Work instruction: Reproduce the data below exactly. Skip the pictures.

[Stored items from a collection]
----
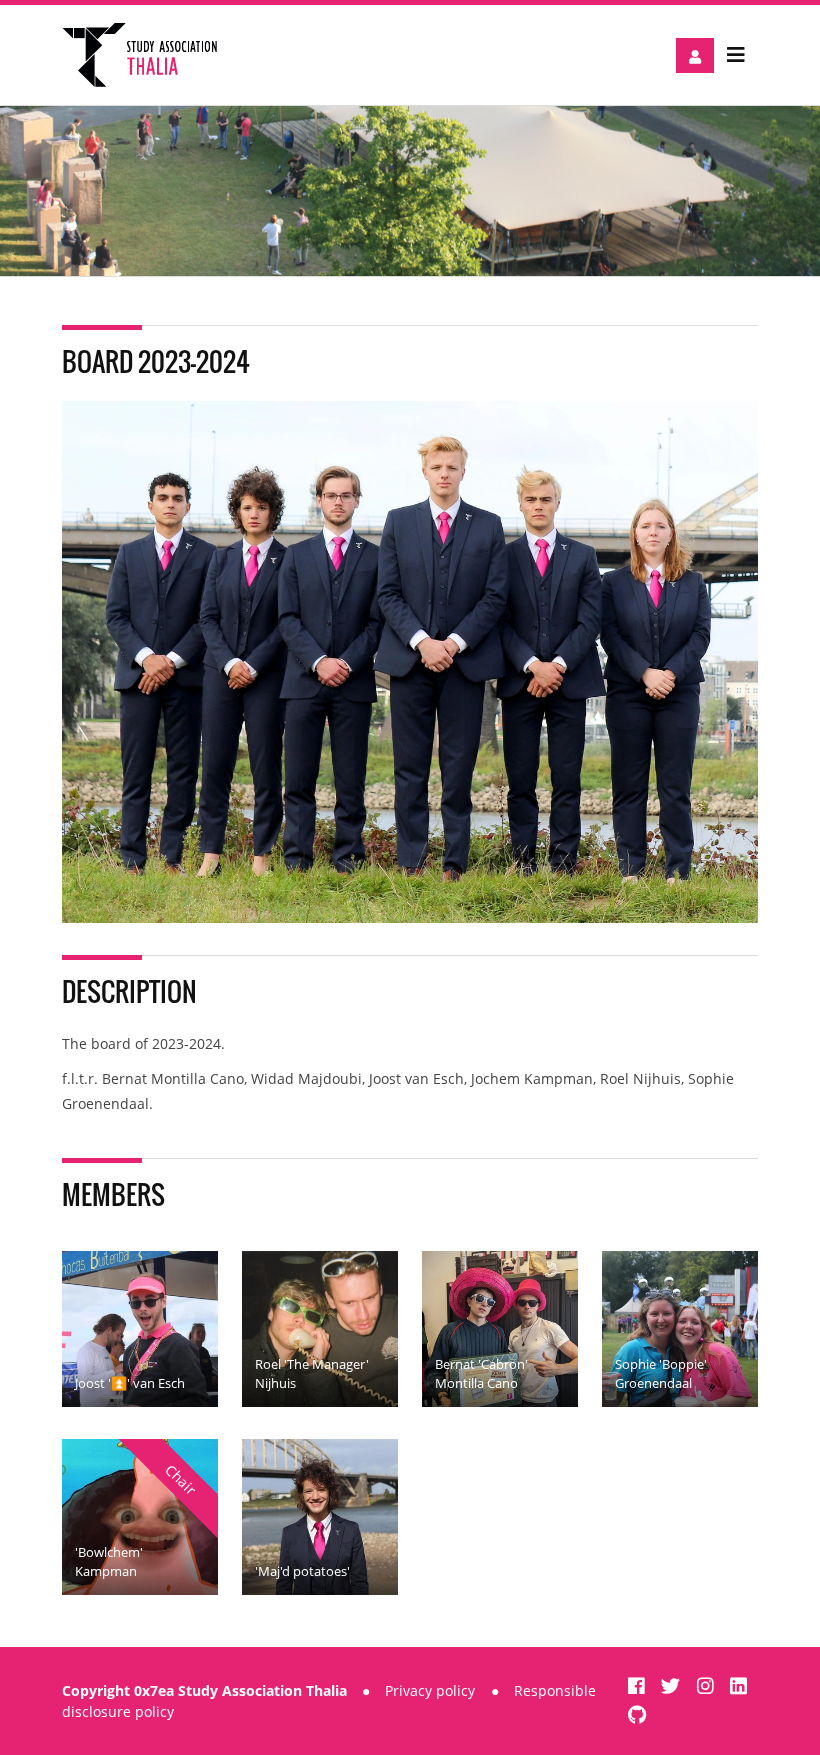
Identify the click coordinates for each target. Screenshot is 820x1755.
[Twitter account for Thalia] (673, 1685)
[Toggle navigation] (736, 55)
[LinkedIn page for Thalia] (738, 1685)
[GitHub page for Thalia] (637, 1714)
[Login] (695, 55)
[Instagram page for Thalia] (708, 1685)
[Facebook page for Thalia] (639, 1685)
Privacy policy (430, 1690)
----
Finished exercise:
Identify the click coordinates for each target. Screenshot is 820x1755.
[Twitter account for Thalia] (673, 1685)
[Toggle navigation] (736, 55)
[LinkedIn page for Thalia] (738, 1685)
[GitHub page for Thalia] (637, 1714)
[Login] (695, 55)
[Instagram page for Thalia] (708, 1685)
[Facebook page for Thalia] (639, 1685)
Privacy policy (430, 1690)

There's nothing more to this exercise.